To execute the tests, run:

./bin/test

Internally the bin/test script runs tests using ginkgo.

Arguments, such as -focus=, -nodes=, etc., that are passed to the script are sent to ginkgo

For example, to execute tests in parallel across two processes one would run:

./bin/test -nodes=2

Seeing command-line output

To see verbose output from cf, use ginkgo's -v flag.

./bin/test -v

Capturing CF CLI output

Set 'artifacts_directory' in your integration_config.json (as shown below) to store cf cli trace output. The output files will be saved inside the given directory.

  "artifacts_directory": "/tmp/smoke-artifacts"

The following files may be created:

CF-TRACE-Smoke-1.txt
CF-TRACE-Smoke-2.txt
junit-Applications-1.xml
...

Contributing to Smoke Tests

Guidelines

The goal of smoke tests is to provide a small, simple set of tests to verify basic deployment configuration. As such, we have some guidelines for contributing new tests to this suite.

1. Creating API resources in the test

One basic rule for good test design is not to mock the object under test. We can translate that idea to a suite like smoke tests in the following way: If smoke tests exist to validate deployment configuration, then smoke tests should not itself mutate deployment configuration.

There are, however, several resources that can be defined as either deployment configuration or as API resources. For example, shared app domains and isolation segments are both resources that can be created via the API, so it might be tempting to have a test create them in a BeforeSuite. However, shared app domains and isolation segments really represent deployment configurations. Accordingly, smoke tests should not create those resources as part of the test; instead, it should validate (either implicitly or explicitly) that those resources have already been created, and configured correctly.

Other API resources, like orgs and spaces that exist simply to be able to push an app, can absolutely be created as part of a test.

2. Admin vs. Regular User workflows

There are two common user workflows that can be validated in smoke tests.

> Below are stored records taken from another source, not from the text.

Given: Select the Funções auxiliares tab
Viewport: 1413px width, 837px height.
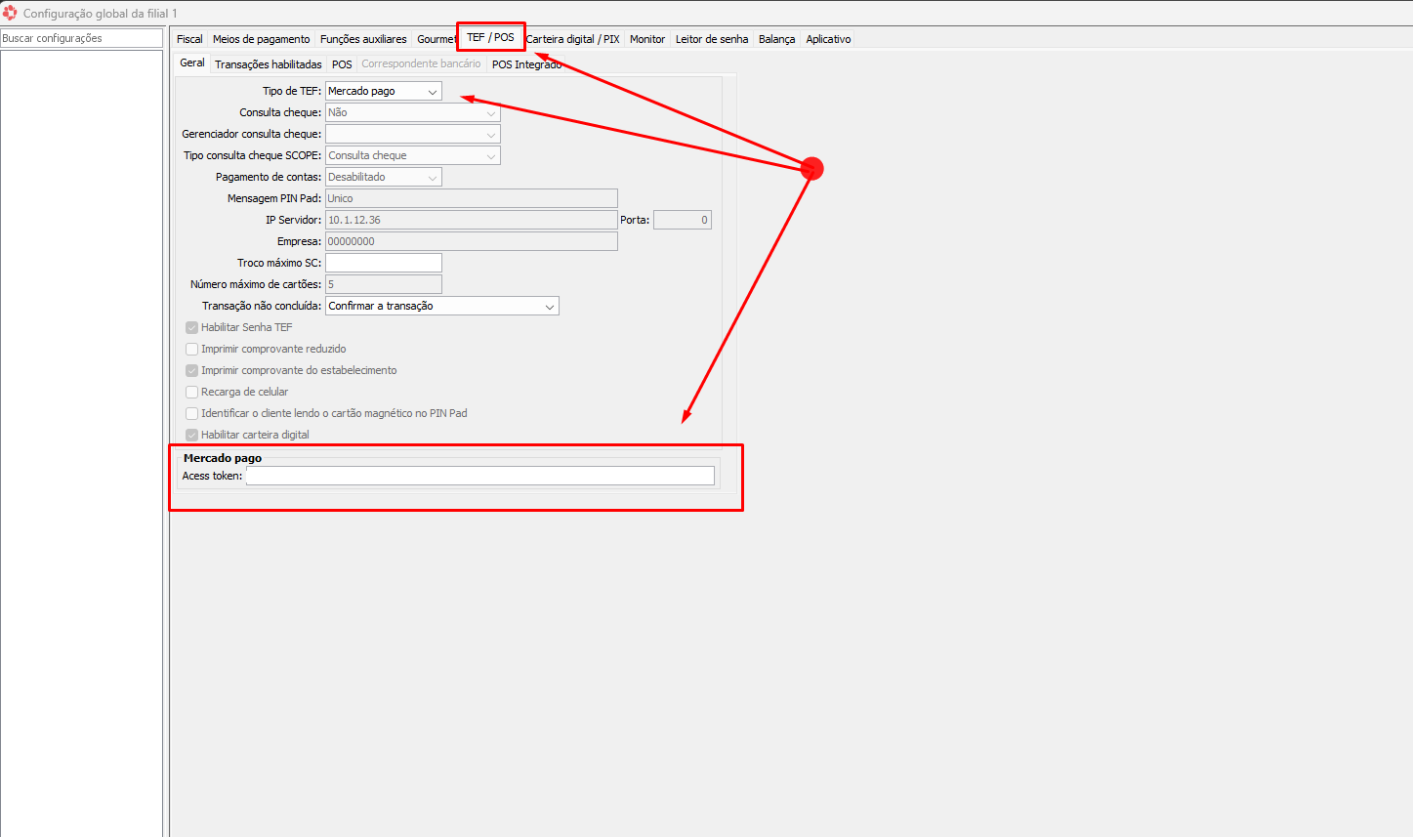Looking at the screenshot, I should tap(363, 39).
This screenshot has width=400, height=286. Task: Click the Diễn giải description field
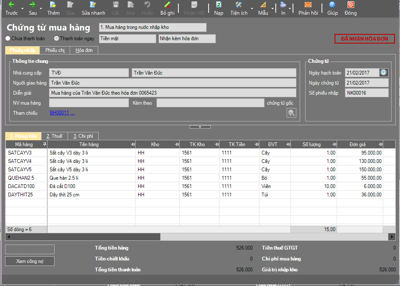173,93
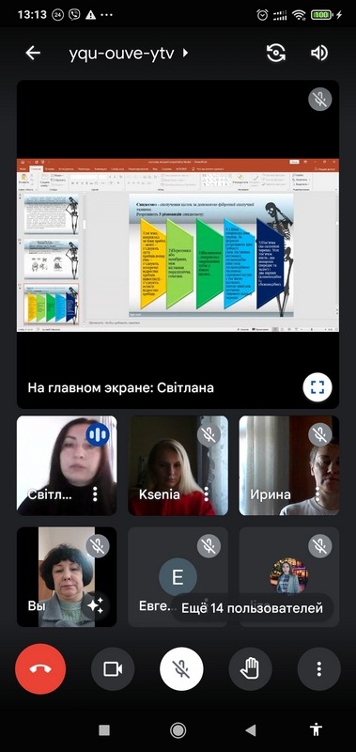
Task: Tap Світлана's active speaking indicator
Action: (98, 434)
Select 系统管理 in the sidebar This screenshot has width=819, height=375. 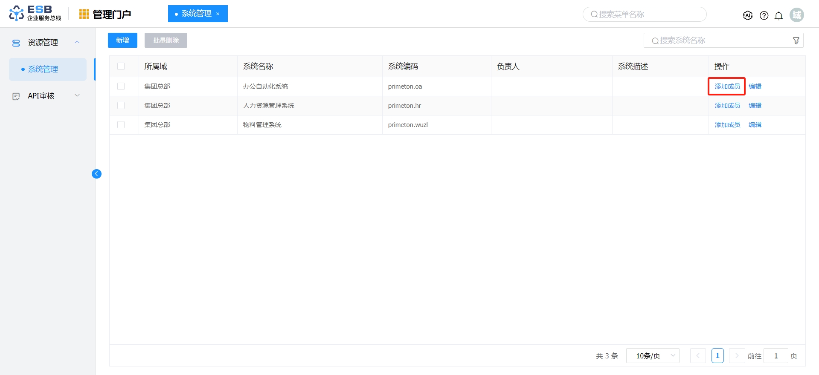click(43, 69)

1. Regular user: Smoke tests are run with a configuration that provides a non-admin user. In this configuration, tests should also expect that the org and space used for the tests have already been created. This workflow is recommended for tests run against environments run by humans -- in particular, production deployments.

2. Admin user: Smoke tests are configured to run using admin credentials. Given this configuration, the tests may or may not use existing resources like orgs and spaces, because an admin user can easily create them. This configuration is recommended for tests run against environments created using automation tools, for example, CI (continuous integration) environments on development teams.

Dependency Management

Smoke Tests use dep to manage go dependencies.

All go packages required to run smoke tests are vendored into the vendor/ directory.